Third, the Constitution has already produced enumerable benefits to all South Africans and have changed the way we think about ourselves and the society we live in. Just as the World Cup produced new stadiums, new roads and more visible policing and the Bulls playing rugby in Soweto, so our Constitution has produced some benefits for all of us – even if these benefits are not always easy to identify.

Without the Constitution, gay men and lesbians would probably not have enjoyed the full legal protection we now enjoy; we would probably not have enjoyed the degree of media freedom and freedom of expression that we now do and we would have been less certain that attempts by the ANC government to pass the draconian Secrecy Bill will eventually flounder in Parliament or in our courts; the Western Cape government would probably not have lost the legal battle regarding the provision of open toilets to the residents of Makhaza and the inner city residents of Johannesburg would have been far more vulnerable to eviction by the Johannesburg City Council.

While many South Africans still struggle to accept the notion that those who they disagree with or those who do not look like them enjoy the same legal rights as they themselves do, almost all of us now think and talk in terms of our rights and are quick to demand our rights when we believe our rights are threatened or infringed. Indeed, we have become a society of rights-holders and we have embraced the notion that no-one has the right to infringe on our rights. In this sense, we have become empowered to be active citizens and as active citizens we can begin to see glimmers of the dignified lives we wish to live and know we deserve.

Lastly, the Constitution is only as good as those who are entrusted to implement it and our collective commitment to ensure that they implement it well. Every citizen now has a voice and can – through civil society involvement, through engagement with political parties and institution, through struggle and protest – play a small part in ensuring that the Constitution works as well as we had hoped it would when we adopted it. Sometimes one individual can make a difference – as Public Protector Thuli Madonsela has shown. Sometimes the collective efforts of a community is required – as the people of Joe Slovo informal settlement has shown.

So, while there is much that is still wrong in our society (endemic corruption and unacceptable levels of crime, vast economic inequality, lingering racism and sexism and threats to media freedom and the Rule of Law, to name but a few) and while much work needs to be done to ensure that the promise we made to ourselves as a nation when we adopted the Constitution are actually realised, on this first anniversary of the start of the World Cup, I prefer to see the glass as half full. And one of the most important reasons for that half full glass is our Constitution.

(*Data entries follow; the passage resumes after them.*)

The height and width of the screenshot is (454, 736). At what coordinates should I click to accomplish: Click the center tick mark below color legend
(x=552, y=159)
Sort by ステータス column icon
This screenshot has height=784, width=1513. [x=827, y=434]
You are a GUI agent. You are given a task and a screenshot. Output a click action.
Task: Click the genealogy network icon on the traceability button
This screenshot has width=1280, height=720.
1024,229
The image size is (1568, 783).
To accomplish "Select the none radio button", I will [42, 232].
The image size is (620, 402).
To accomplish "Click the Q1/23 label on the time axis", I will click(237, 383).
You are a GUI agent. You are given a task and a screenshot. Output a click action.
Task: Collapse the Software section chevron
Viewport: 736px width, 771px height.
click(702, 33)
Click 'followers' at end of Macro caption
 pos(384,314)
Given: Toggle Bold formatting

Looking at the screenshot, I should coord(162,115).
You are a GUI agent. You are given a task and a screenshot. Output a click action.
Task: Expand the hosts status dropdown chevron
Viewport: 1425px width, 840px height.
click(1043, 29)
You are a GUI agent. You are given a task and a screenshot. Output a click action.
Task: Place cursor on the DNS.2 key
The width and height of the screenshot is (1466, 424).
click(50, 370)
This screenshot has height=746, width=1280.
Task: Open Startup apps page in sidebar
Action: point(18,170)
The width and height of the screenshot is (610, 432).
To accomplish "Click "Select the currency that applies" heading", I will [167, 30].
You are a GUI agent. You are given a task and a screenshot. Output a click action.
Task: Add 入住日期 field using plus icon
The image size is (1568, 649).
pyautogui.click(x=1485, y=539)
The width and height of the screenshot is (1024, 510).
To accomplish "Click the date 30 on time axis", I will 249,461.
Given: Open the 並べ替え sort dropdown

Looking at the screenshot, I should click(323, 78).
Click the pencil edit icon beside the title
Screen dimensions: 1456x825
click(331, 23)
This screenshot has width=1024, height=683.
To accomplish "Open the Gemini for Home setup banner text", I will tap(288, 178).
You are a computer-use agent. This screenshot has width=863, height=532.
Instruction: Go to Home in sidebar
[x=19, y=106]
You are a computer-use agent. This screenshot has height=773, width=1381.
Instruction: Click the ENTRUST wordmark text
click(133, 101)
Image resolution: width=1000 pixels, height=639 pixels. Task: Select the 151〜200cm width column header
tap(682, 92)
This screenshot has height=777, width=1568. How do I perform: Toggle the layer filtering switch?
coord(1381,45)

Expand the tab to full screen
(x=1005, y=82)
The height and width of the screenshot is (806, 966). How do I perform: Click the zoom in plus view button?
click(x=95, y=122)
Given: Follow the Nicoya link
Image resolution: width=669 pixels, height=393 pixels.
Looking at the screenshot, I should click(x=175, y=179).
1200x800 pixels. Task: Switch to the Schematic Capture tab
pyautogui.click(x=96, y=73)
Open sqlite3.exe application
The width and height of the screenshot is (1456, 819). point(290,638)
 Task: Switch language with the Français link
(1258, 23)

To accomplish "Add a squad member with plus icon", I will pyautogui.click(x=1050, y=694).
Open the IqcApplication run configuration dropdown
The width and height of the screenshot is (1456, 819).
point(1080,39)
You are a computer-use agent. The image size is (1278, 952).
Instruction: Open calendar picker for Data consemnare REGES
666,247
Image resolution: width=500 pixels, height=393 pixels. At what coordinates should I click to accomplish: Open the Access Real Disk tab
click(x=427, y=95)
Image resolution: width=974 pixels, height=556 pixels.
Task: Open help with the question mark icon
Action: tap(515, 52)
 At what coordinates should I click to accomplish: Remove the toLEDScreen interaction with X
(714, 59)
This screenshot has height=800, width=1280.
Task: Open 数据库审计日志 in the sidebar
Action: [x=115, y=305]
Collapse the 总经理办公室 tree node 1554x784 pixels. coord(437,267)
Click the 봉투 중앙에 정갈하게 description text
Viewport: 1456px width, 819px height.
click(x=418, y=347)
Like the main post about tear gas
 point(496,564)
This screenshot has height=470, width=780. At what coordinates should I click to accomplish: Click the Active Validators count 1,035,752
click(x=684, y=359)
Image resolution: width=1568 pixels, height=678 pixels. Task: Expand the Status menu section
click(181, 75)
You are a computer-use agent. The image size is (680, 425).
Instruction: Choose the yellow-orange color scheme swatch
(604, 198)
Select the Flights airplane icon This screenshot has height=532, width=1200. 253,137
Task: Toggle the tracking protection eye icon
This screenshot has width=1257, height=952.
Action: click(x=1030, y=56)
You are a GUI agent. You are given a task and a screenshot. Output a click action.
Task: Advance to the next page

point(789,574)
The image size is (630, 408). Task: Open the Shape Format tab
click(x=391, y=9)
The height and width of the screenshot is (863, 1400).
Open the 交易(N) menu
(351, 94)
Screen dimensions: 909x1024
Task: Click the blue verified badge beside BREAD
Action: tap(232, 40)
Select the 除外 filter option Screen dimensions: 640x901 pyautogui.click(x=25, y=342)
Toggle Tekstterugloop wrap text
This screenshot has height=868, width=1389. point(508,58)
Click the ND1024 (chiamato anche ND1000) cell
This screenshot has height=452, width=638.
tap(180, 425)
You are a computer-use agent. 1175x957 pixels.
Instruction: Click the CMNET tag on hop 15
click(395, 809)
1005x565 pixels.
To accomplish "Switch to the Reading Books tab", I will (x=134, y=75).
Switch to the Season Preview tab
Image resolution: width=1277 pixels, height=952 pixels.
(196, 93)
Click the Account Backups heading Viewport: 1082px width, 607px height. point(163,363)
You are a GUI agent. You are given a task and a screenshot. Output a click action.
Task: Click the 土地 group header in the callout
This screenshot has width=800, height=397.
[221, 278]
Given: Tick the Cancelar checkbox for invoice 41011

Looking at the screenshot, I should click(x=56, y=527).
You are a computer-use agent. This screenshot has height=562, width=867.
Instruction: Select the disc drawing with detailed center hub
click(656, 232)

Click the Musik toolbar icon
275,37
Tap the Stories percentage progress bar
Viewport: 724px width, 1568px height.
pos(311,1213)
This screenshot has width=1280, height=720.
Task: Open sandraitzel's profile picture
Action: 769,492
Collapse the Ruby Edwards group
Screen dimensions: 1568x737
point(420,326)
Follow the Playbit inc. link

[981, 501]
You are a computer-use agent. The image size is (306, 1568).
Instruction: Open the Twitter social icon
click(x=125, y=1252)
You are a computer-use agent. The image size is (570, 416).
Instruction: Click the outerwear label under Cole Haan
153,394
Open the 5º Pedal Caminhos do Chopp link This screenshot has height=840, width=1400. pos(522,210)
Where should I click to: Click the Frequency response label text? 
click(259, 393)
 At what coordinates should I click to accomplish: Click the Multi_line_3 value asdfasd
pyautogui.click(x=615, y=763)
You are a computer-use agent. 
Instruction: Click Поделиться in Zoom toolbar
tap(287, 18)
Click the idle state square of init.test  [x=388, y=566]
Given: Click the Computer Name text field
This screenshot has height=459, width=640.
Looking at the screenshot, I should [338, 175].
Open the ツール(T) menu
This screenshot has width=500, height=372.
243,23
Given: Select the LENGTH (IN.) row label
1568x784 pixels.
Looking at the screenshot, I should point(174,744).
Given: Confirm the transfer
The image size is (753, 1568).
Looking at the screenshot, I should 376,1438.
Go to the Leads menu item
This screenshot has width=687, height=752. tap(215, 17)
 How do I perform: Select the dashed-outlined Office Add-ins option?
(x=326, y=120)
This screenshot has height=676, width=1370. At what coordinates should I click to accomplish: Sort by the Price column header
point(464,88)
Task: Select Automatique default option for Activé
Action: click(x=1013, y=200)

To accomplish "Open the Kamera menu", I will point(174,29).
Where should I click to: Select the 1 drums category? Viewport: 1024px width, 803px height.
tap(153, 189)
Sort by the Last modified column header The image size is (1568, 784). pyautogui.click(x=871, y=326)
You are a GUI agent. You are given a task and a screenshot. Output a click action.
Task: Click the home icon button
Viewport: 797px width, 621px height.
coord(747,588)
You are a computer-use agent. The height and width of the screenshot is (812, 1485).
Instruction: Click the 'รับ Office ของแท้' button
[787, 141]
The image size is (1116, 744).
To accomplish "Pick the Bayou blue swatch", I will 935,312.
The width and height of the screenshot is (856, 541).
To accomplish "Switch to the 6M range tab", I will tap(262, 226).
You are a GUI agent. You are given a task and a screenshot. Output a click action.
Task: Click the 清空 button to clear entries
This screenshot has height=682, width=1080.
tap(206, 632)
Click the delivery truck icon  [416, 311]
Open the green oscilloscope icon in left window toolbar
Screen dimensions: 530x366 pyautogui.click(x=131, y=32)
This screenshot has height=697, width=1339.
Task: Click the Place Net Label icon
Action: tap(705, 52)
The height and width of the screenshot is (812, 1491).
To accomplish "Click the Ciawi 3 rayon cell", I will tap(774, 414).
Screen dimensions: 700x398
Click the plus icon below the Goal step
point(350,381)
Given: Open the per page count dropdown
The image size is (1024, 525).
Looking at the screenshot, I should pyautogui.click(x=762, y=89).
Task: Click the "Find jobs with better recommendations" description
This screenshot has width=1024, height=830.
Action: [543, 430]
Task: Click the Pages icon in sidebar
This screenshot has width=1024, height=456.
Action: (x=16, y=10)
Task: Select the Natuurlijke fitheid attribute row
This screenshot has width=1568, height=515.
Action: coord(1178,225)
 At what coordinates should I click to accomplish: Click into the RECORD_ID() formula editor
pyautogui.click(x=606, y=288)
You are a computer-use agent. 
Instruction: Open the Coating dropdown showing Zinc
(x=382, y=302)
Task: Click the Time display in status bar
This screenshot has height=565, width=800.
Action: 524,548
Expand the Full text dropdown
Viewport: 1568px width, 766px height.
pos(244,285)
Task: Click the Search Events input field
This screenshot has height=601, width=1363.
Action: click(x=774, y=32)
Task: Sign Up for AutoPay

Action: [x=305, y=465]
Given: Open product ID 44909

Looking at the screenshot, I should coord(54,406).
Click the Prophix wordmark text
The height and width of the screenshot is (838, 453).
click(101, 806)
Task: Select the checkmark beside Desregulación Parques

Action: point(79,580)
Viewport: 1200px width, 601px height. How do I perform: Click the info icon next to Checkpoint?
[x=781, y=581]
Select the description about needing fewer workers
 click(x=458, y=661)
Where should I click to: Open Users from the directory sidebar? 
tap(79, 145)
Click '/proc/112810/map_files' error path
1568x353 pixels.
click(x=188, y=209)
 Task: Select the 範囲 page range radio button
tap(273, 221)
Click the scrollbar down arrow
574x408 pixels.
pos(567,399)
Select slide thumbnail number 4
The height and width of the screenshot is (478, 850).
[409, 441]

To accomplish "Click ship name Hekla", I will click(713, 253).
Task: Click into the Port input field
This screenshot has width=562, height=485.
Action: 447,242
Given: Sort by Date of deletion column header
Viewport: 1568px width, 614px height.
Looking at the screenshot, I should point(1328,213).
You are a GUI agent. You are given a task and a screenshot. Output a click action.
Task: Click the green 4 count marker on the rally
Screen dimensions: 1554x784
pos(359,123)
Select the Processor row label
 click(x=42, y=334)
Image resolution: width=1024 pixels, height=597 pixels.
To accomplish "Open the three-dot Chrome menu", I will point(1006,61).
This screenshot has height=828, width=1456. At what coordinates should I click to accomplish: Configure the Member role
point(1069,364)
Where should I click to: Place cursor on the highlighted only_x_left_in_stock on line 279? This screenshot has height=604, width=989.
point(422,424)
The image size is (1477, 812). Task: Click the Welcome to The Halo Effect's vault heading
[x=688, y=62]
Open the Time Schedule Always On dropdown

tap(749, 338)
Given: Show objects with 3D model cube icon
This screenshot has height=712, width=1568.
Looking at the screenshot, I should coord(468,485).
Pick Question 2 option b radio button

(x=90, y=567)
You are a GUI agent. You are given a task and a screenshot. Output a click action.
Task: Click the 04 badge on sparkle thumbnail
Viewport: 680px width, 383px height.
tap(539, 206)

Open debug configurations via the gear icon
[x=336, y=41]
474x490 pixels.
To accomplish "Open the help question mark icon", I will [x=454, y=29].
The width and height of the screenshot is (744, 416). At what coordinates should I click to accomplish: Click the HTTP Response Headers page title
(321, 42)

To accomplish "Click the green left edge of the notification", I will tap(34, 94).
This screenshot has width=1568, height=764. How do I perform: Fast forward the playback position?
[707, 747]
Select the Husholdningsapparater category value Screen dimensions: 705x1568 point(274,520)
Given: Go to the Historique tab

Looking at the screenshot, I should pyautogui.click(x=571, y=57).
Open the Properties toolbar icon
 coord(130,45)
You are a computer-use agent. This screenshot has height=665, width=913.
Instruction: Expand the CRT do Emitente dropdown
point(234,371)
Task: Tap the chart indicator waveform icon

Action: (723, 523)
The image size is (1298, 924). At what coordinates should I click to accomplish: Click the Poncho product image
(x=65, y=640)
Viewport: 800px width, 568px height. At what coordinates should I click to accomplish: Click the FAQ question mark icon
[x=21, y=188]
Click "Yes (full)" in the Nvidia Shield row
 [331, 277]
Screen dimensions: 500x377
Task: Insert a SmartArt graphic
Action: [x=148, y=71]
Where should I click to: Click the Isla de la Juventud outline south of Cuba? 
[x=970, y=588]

Of course, when we cast our minds back to the heady days of the World Cup and we ask whether it was all worth it, it would be easy to conclude that it was not – given the many other problems in our society that need to be addressed, given the financial cost of hosting the event and given our embarrassment about having been duped by the authoritarian Sepp Blatter into believing that he was a kindly Father Christmas. But maybe – as is the case with our Constitution – we should also try to remember the good that has come of it and keep in mind that it is indeed far too early to tell whether it was all for the better or not.